Text passage =
= Beginning of Section =

You see, this particularly economic meltdown is not like anything we have ever seen because it was built on fairly modern inventions in the world of commerce: easy credit and a consumer culture gone mad. This is not just another mess waiting for a fix but rather one for the books, an enduring parable of greed and desire our kids will inherit and read about in textbooks.

As it is playing out, while we have been busy shopping on credit, they have been busy making money, tons and tons and tons of money on our debt. Sure, that seems fair; they are taking the risk, right? Not really. They no longer hold on to the debt or risk or, if they do, it’s in ever-decreasing percentages. 

This is a very important turn of events to understand, because this passing-off of debt (and in a very particular manner) is one of the very modern financial tools given banks and Wall Street through recent legislation. That’s what makes this crisis so specific to our times. Today, commercial banks and other loaning institutions are not making reasoned returns on reasoned loans which they are required to hold on to, but rather on the fees inherent to their sale.  

h4. Enter Wall Street

Who would want to buy these loans? Investors. Enter Wall Street. By processing loans (mortgage, student, car, credit card, line of credit, etc.), banks create vehicles that are then sold off by Wall Street to investors eager to make money from the interest owed on them. Believe you me, the larger the loan and the greater the risk (i.e., the higher the interest rate), the tastier the product. This desire for fees on the part of the banks and investors’ desires for interest-bearing loans created a feeding frenzy that was additionally precipitated by a dismantling of regulation. 

Here is where the corrupt rating institutions come in, but that's another story. Suffice it to say the consequences of these converging factors created the perfect storm we are witnessing simply because everyone forgot, or wanted to forget, that debt and greed do not a sound fiscal policy make.

= End of Section =

Provided material =

= Beginning of Section =

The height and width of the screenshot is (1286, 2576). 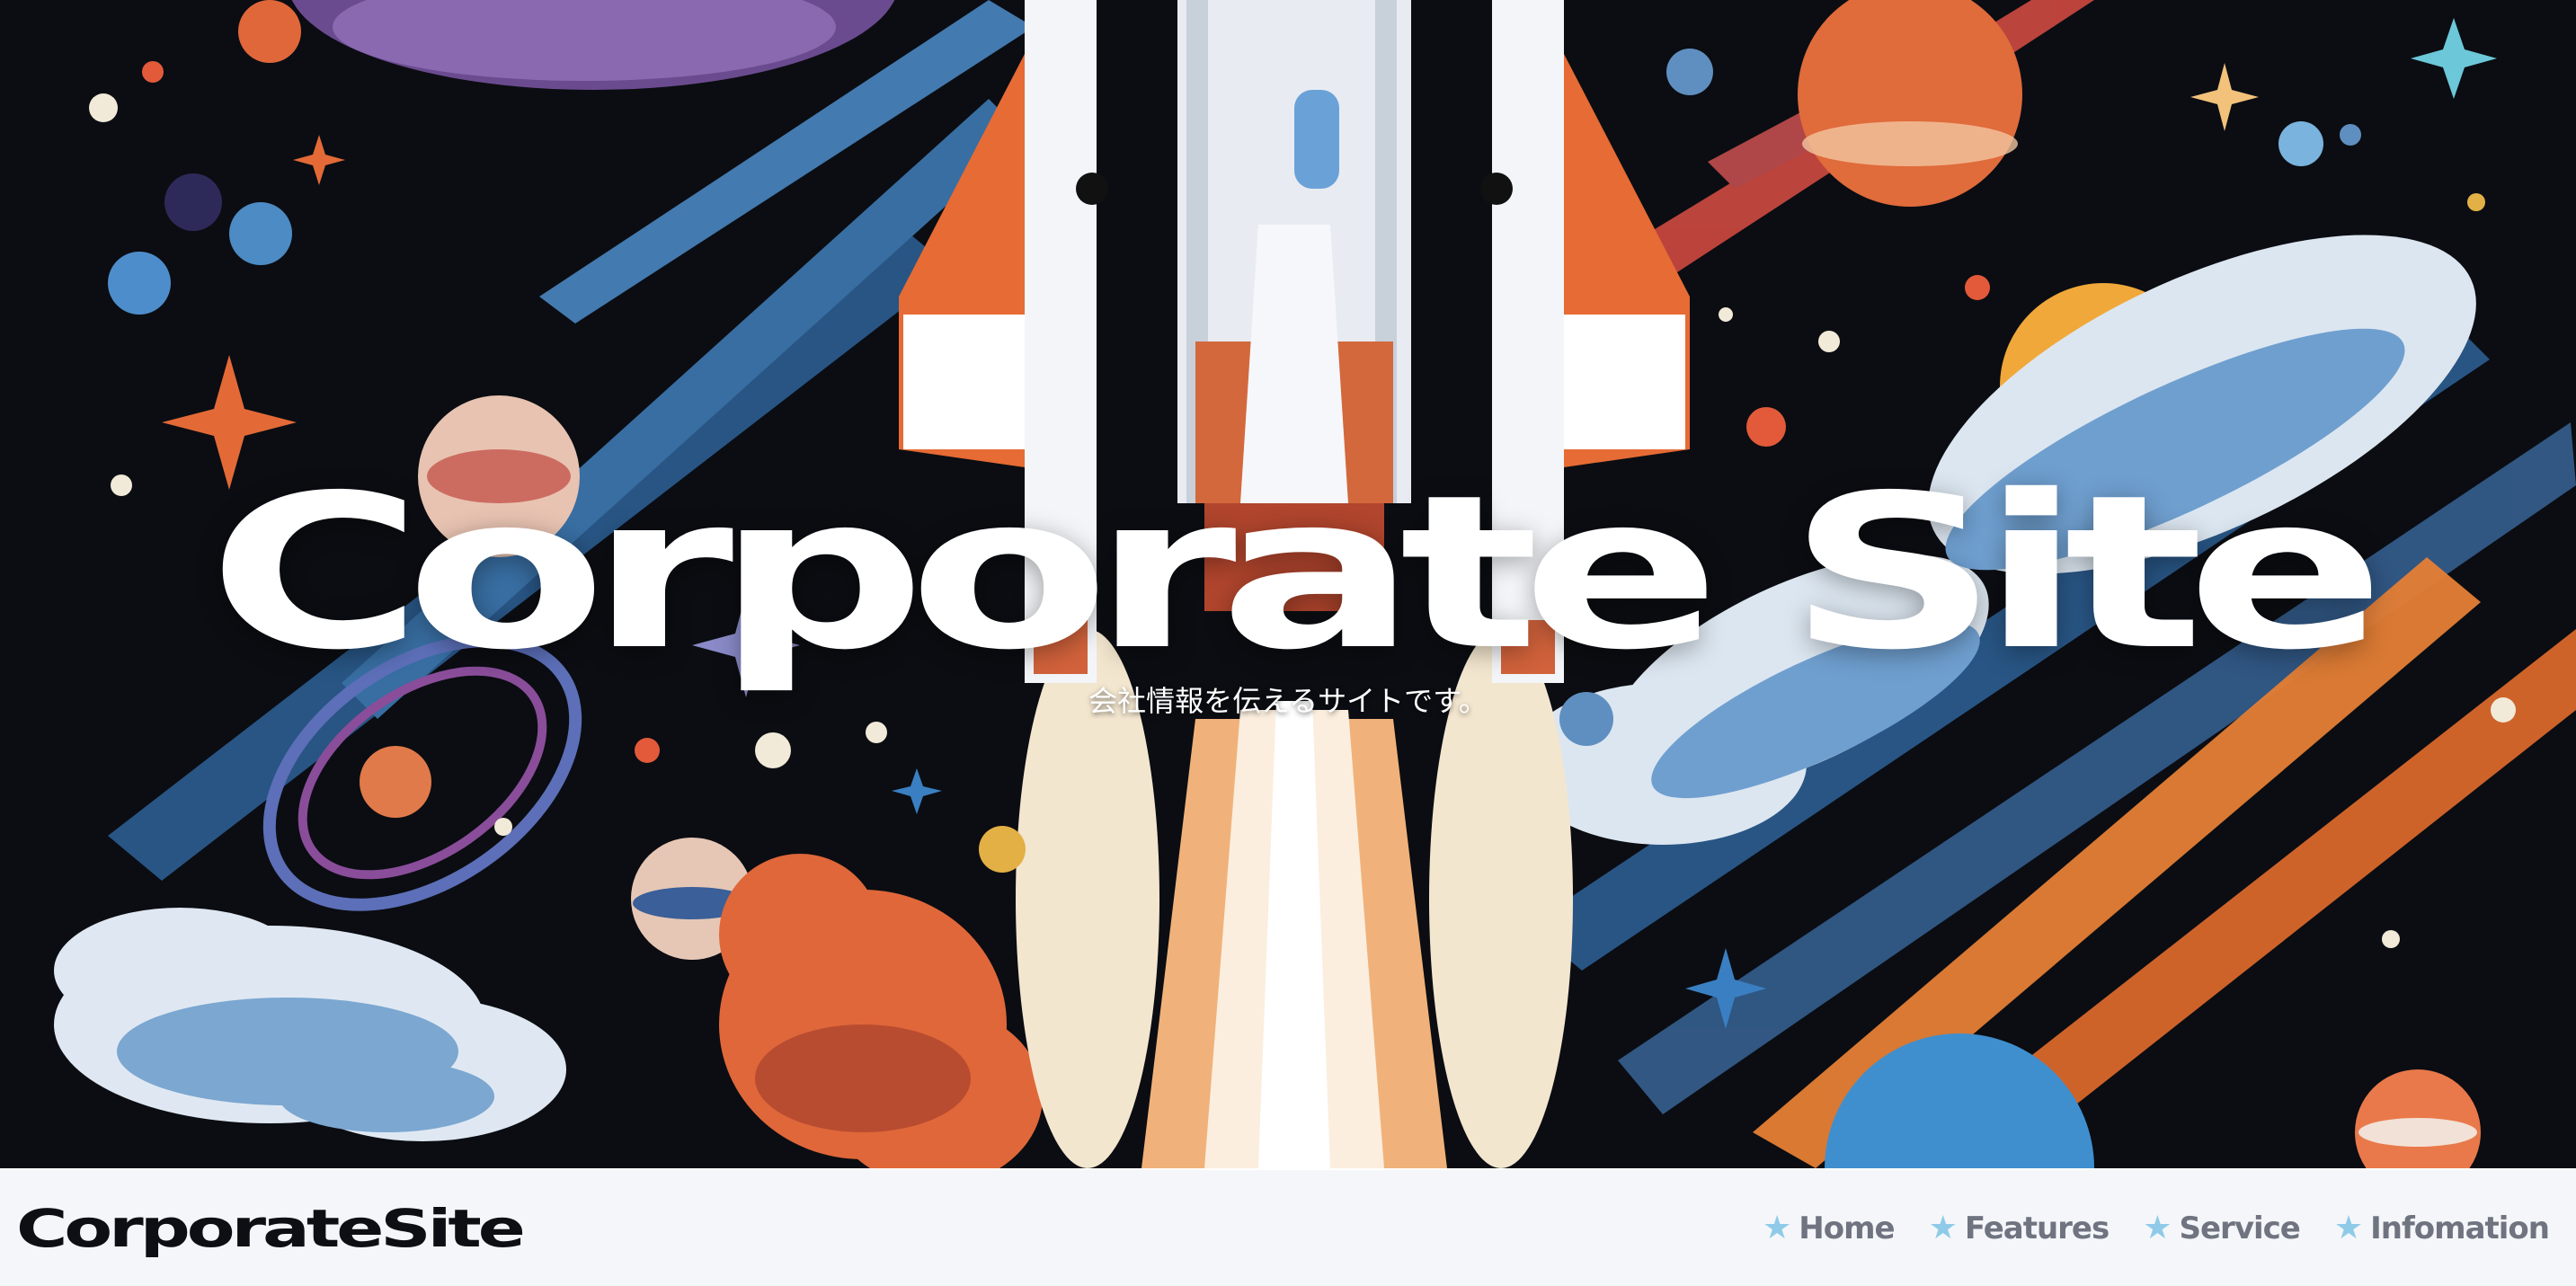 I want to click on nav-item-infomation: ★ Infomation, so click(x=2442, y=1228).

= End of Section =

Your tasks =
- A) Print the section of the economic meltdown passage starting at "Who would want" and ending at "dismantling of regulation.".
- B) Answer these questions from the economic meltdown passage:
(i) What two modern inventions in commerce was the meltdown built on?
(ii) Instead of reasoned returns on reasoned loans, what do commercial banks and other loaning institutions now make their returns on?
(iii) To whom does Wall Street sell the vehicles that banks create by processing loans?

Outputs in order =
- A)
Who would want to buy these loans? Investors. Enter Wall Street. By processing loans (mortgage, student, car, credit card, line of credit, etc.), banks create vehicles that are then sold off by Wall Street to investors eager to make money from the interest owed on them. Believe you me, the larger the loan and the greater the risk (i.e., the higher the interest rate), the tastier the product. This desire for fees on the part of the banks and investors’ desires for interest-bearing loans created a feeding frenzy that was additionally precipitated by a dismantling of regulation.

- B)
(i) Easy credit and a consumer culture gone mad.
(ii) The fees inherent to the sale of the loans.
(iii) Investors eager to make money from the interest owed on the loans.